Unique situation here. I live in Georgia but keep my bees on my farm in Tennessee. I sell mostly in Ga but some in Tn. Any recommdations on how to list my address on the label for this situation? Or just list one and don't worry about it? First year I have had enough honey to sell beyond my friends and family.


----------



## jim lyon (Feb 19, 2006)

Bees dont care so much about political boundaries but people can sure get bent out of shape over them. I would list my mailing address but refer to the honey as something more like locally produced honey. I have a similar situation living near the South Dakota, Nebraska border. The nearby Nebraska honey would be far more "local" than honey produced 300 miles to the northwest yet still in South Dakota. I really doubt that too many customers care as long as they know who is producing and packaging it. As benign as this topic might seem there have been some pretty big arguments break out over it.


----------



## sqkcrk (Dec 10, 2005)

Like Jim wrote.

For business purposes, and probably GA Labeling Laws, your home address is the one to put on the label. On the other hand, do you have an address in TN? Is TN where you extract and bottle your crop?

Check w/ GA Weights and Measures to see what the Labeling Requirements are.


----------



## OneEyedRooster (Nov 10, 2012)

Ga and Tn laws just state you have to have your name, address, weight, and another way to contact you, either phone or website works. I do extract mostly in Tn but some in Ga as well. 

I prefer to use my farm address but worry about hurting my Ga sales and vice versa. 
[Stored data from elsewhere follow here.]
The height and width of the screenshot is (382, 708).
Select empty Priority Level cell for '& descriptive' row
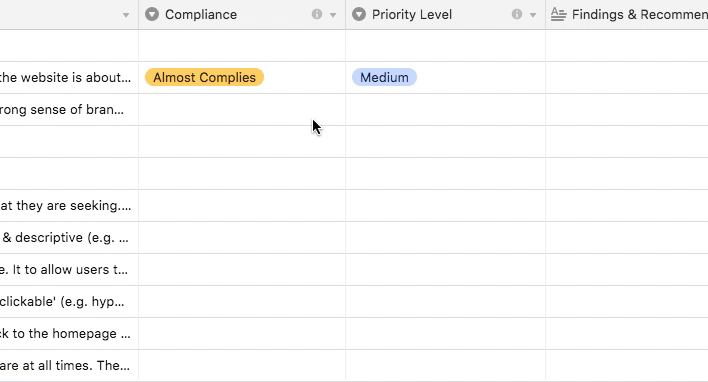446,238
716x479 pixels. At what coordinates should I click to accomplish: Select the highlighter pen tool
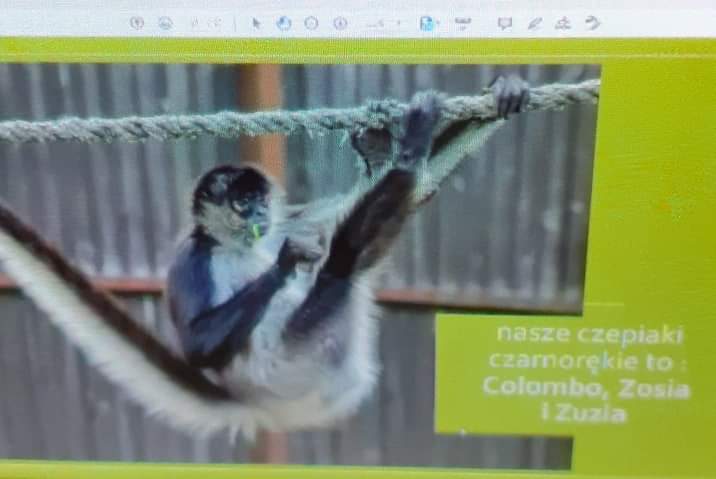(x=535, y=23)
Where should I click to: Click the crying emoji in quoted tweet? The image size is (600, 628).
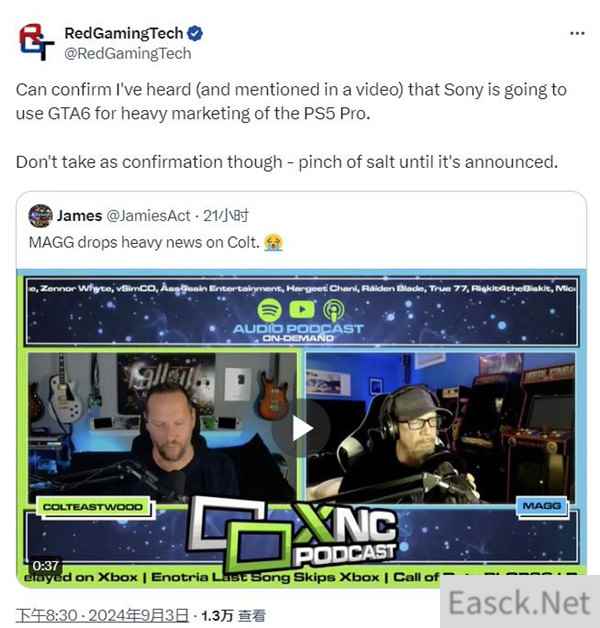(x=274, y=243)
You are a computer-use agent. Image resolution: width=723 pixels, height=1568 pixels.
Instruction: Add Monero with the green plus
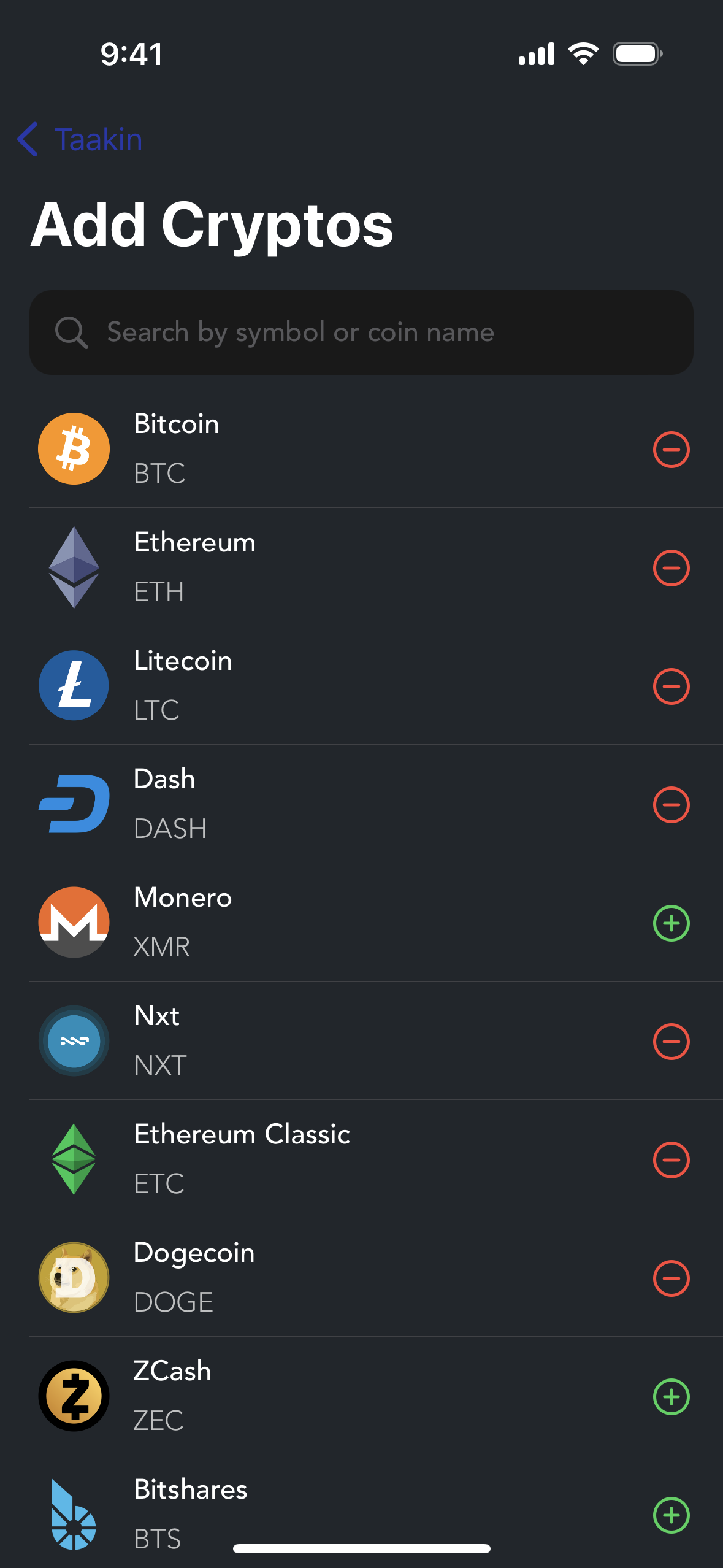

What do others do that sell like this? I am beginning to think about just labeling with one address and not worrying with it. After all, I am selling mountain blossom and sourwood honey, neither really apply to area I live in. Others that sell these are moving bees to get it and bring it back to the area.


----------



## rtoney (Apr 20, 2011)

Normally your address is for the health dept. or dept for your state to be able to contact you in case someone says they were made ill from your product. As long as you can be contacted by some agency for tracking I do not see what it would matter on which you use (accept for marketing purposes).


----------